Back in my day, when it was time to play a game, we had to exit Windows and boot into the game from a command prompt. There was no such thing as Alt-Tabbing between my game and whatever else I’d been doing on the computer. And there was no bulky, RAM-hogging Windows instance running underneath the game I was trying to play. While that exact scenario isn’t going to be coming back anytime soon, Microsoft has confirmed that a performance-enhancing Game Mode is coming to the operating system alongside the Creators Update scheduled to release this spring.

Evidence of the mode was first dug up last month, but now we have official word. Details on how the mode works are light, but Xbox executive Mike Ybarra confirmed one of the big lingering questions on Twitter, saying that the game mode will work for both Win32 and UWP games.
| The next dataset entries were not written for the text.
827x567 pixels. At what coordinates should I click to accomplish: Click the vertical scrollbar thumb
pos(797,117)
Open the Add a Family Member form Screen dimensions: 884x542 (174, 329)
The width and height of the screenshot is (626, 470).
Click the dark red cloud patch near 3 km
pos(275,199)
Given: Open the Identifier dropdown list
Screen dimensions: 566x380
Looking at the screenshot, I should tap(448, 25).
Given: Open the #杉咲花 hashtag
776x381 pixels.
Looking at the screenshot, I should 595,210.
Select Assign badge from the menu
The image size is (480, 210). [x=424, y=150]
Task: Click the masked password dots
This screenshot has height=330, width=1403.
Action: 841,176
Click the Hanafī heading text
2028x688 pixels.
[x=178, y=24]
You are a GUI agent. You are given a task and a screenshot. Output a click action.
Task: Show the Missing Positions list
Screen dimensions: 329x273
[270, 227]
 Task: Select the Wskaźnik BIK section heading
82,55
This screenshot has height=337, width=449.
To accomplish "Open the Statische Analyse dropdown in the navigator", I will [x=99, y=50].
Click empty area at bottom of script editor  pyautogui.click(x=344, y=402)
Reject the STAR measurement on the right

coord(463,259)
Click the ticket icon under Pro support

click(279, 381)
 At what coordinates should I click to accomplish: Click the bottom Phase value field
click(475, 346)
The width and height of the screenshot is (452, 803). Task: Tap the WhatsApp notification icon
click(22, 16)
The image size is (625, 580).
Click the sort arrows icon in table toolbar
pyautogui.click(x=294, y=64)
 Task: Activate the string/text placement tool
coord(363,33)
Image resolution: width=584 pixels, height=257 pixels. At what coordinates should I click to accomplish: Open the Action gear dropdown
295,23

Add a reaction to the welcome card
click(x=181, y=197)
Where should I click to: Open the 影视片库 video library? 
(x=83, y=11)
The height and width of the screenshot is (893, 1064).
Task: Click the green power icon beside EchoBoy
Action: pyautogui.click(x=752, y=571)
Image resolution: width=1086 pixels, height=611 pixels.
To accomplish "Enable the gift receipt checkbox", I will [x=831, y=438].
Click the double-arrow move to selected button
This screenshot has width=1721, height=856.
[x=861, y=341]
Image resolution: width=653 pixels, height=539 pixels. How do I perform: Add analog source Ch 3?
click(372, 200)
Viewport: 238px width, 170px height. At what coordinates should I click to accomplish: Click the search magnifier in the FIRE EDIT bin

In other words, the mode isn’t just for games purchased through the Windows store. This was my biggest fear when the feature was outed. Microsoft has a history of making cool features and then letting them stumble and die by keeping them as Windows 10-exclusives.

Will this work with every game? We don’t know yet.

There’s no promise yet that it’ll work with every game, but it sounds like it’s a rather low-level feature that would do things like suspending processes that could get in the way of an ideal gaming experience. Hopefully, then, it’ll be something that just works with every game and doesn’t require any developer intervention.

The feature will roll out to Windows Insiders in the near future, and we’ll see it publicly whenever the Creators Update comes to Windows 10.